[[ Source material, beginning ]]
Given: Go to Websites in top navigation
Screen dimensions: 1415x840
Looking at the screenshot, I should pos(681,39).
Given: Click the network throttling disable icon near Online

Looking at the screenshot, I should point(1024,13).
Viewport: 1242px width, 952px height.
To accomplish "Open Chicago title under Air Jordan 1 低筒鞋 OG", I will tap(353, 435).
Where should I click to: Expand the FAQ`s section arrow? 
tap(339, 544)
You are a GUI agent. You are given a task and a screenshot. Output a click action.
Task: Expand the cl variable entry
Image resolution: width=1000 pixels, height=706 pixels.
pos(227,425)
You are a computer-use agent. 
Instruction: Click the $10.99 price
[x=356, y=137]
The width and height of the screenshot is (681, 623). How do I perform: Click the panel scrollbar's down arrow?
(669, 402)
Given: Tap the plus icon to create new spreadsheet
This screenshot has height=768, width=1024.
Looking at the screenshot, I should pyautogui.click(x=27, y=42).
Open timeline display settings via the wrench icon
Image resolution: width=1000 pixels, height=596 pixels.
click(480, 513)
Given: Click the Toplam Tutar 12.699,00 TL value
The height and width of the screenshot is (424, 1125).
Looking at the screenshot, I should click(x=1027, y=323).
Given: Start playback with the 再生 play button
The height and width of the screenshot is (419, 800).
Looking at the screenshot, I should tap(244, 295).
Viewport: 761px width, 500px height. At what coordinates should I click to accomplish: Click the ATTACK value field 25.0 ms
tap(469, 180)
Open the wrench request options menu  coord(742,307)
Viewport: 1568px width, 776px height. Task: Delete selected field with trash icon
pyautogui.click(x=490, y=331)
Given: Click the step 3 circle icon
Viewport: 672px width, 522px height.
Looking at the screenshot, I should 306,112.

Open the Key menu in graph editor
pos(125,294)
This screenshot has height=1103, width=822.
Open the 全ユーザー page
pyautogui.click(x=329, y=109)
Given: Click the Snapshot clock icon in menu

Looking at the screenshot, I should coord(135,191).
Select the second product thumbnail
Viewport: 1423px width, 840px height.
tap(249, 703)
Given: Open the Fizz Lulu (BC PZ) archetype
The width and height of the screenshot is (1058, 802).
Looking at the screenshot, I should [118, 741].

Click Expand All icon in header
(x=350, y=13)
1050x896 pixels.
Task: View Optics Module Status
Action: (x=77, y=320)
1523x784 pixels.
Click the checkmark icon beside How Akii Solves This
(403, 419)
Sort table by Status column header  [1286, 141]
[[ Source material, end ]]
→ **Task to complete**: Your task is to find every line above containing the word "agent" and copy it.

→ **Task solution**:
You are a GUI agent. You are given a task and a screenshot. Output a click action.
You are a computer-use agent. 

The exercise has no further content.